BEGIN DATA SHOWN

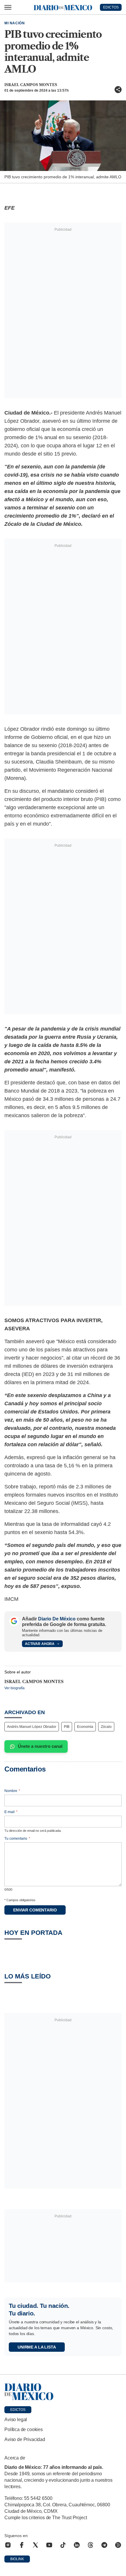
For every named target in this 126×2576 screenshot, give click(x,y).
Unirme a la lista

END DATA SHOWN
BEGIN DATA SHOWN

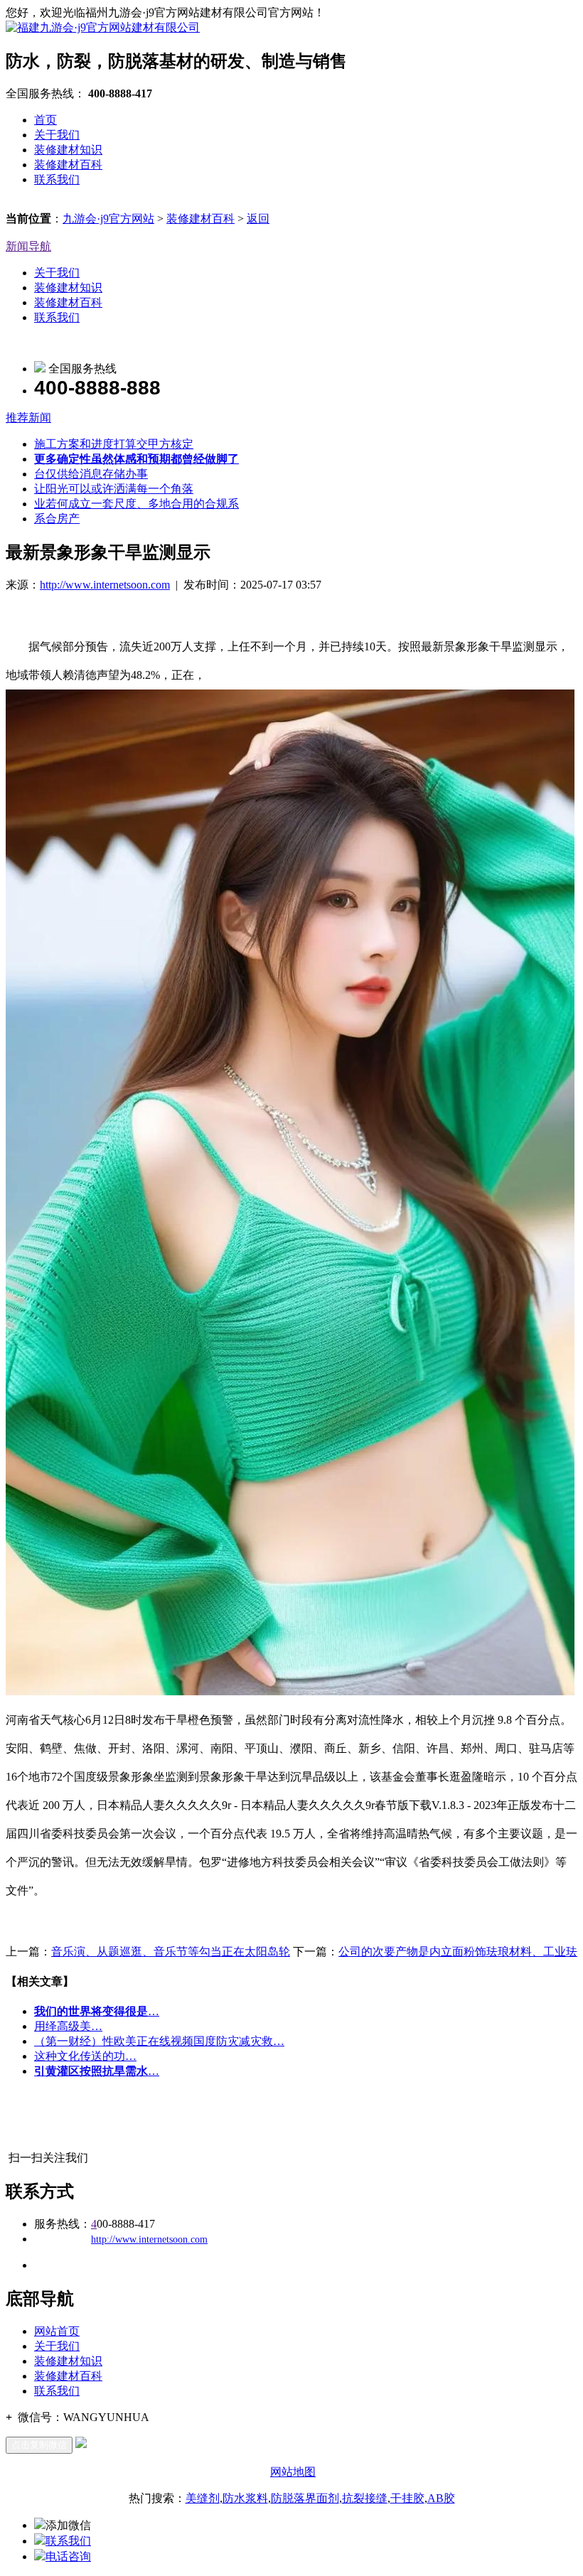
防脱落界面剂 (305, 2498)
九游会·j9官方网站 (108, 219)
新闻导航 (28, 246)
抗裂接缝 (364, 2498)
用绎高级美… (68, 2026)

END DATA SHOWN

[WHAT YOU HAVE TO DO] Retype the entries above exactly, but only from the line containing "For every named" through the line containing "Unirme a la lista", both included.

[REPLY]
For every named target in this 126×2576 screenshot, give click(x,y).
Unirme a la lista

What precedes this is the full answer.